Contribution to Book
When is a Mathematical Task a Good Task?
The Mathematics Education of Elementary Teachers: Issues and Strategies for Content Courses
(2016)
Abstract
A mathematical task is defined “as a classroom activity, the purpose of which is to focus students’ attention on a particular mathematical idea” (Stein, Grover, & Henningsen, 1996, p. 460). A task can take on different forms and be designed with a wide variety of goals in mind. It can vary from being one problem to consisting of several connected problems, from focusing on learning the steps of a particular algorithm to making sense of a mathematical concept. Since the choice of mathematical task largely determines the opportunities students have to learn mathematics (Stein, Smith, Henningsen, & Silver, 2009), the importance of selecting, designing, and enacting high quality mathematical tasks has never been clearer. Nevertheless, there is much to learn about their design and use. As noted by Watson and her colleagues (2013), research reports rarely give sufficient detail about tasks for them to be used by someone else in the same way. Few studies justify task choice or identify what features of a task are essential and what features are irrelevant to the study. (p. 9).
In this chapter, we attempt to fill these gaps by providing an illustrative example of a process for selecting, modifying, implementing, and redesigning a mathematical task in a mathematics content course for prospective elementary teachers (PSTs).

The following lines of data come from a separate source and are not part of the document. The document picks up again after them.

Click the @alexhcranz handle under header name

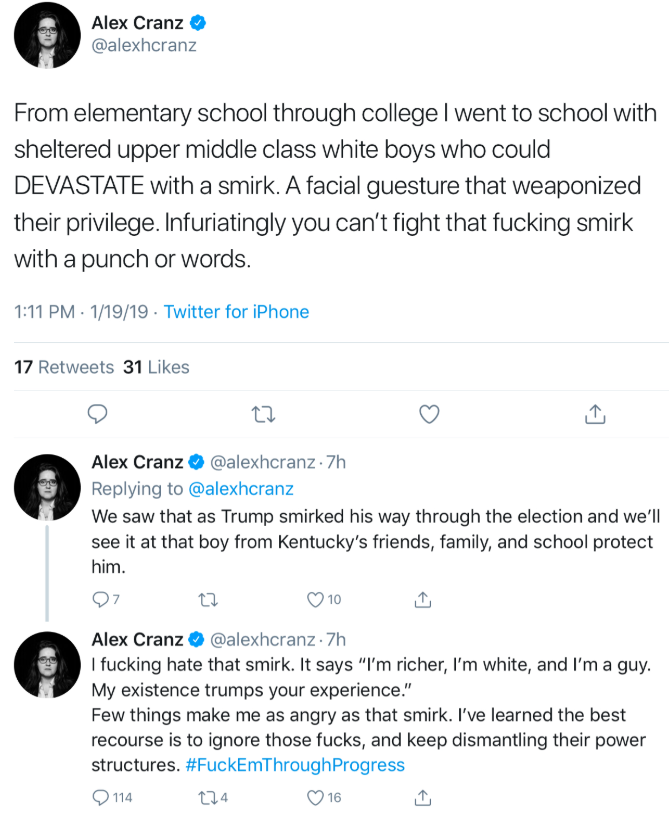click(144, 46)
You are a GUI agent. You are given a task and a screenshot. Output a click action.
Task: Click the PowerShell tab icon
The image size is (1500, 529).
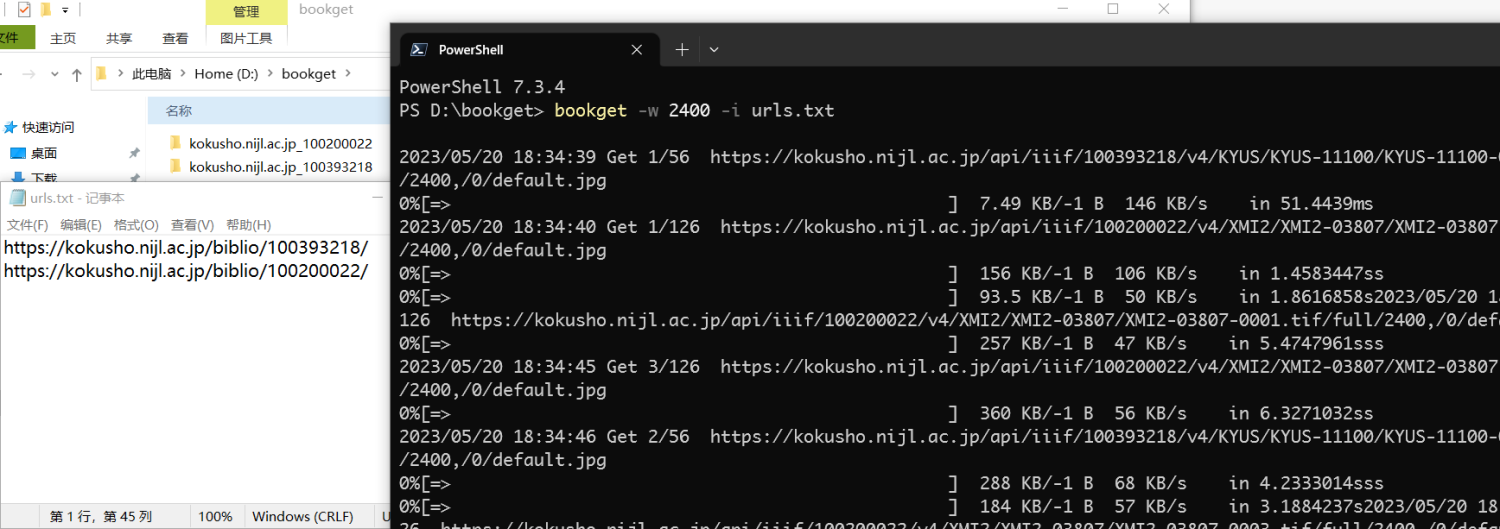420,50
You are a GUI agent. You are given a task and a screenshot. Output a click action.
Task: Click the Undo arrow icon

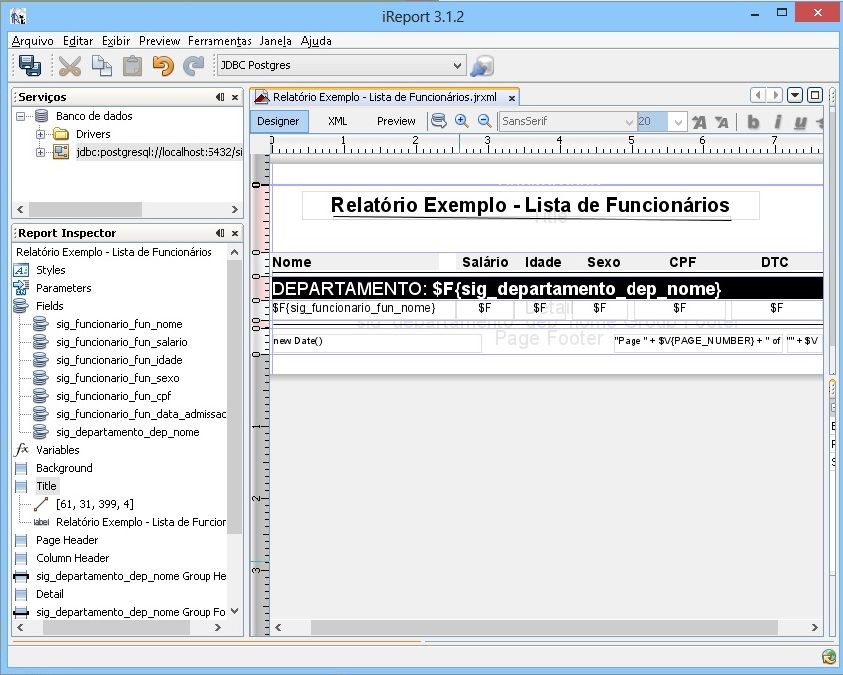(163, 66)
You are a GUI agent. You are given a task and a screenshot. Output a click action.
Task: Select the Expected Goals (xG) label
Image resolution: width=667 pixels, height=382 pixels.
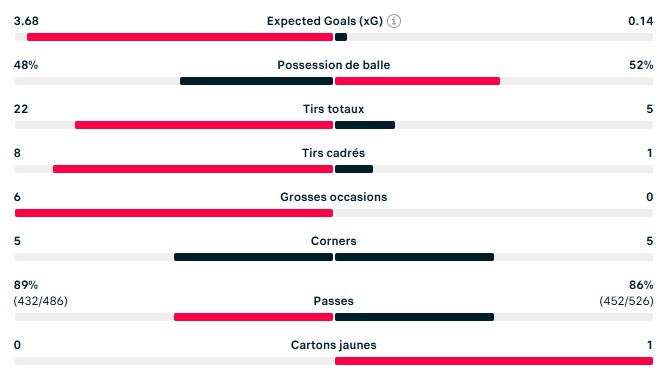click(325, 21)
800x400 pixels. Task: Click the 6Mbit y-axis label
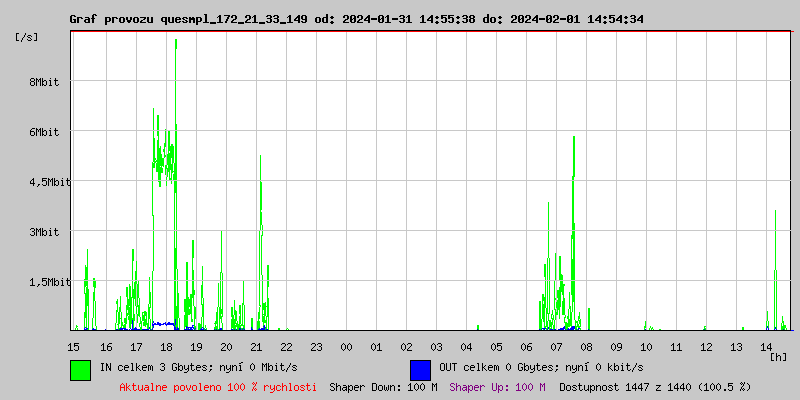tap(43, 132)
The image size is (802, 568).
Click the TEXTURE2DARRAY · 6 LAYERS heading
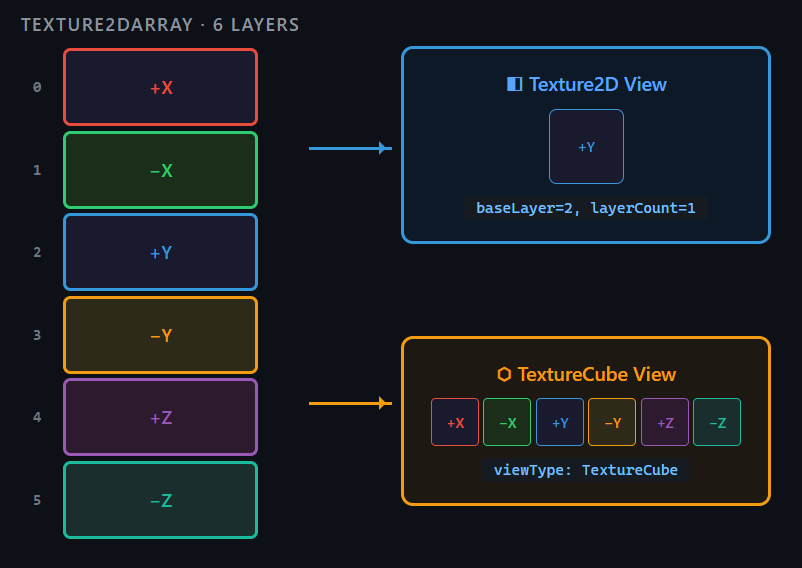pyautogui.click(x=160, y=25)
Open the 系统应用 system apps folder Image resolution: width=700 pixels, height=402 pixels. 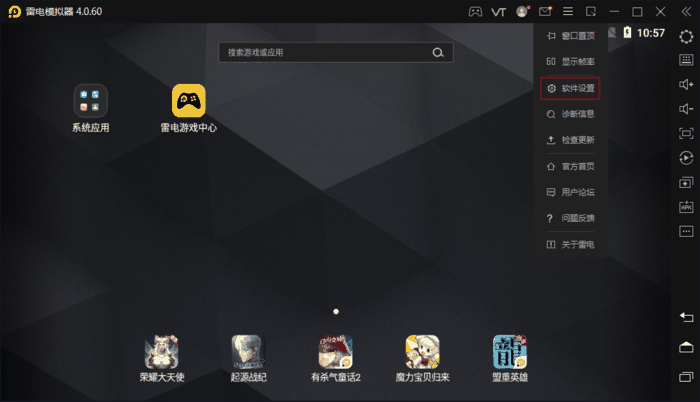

This process, a task design cycle, was born out of an ongoing collaboration among six mathematics teacher educators whose goal was to learn about effective ways to design, implement, and modify mathematical tasks for use in mathematics content courses for PSTs. The purpose of this chapter is to share our task design cycle with instructors who teach these courses. We describe how we went about selecting a task designed for elementary school students and modifying it for use in our mathematics content courses for PSTs. Once modified, the task was enacted, and data on the enactment (e.g., student work samples) were collected and analyzed. Subsequently, the task was modified again based on instructors’ reflections and data analysis.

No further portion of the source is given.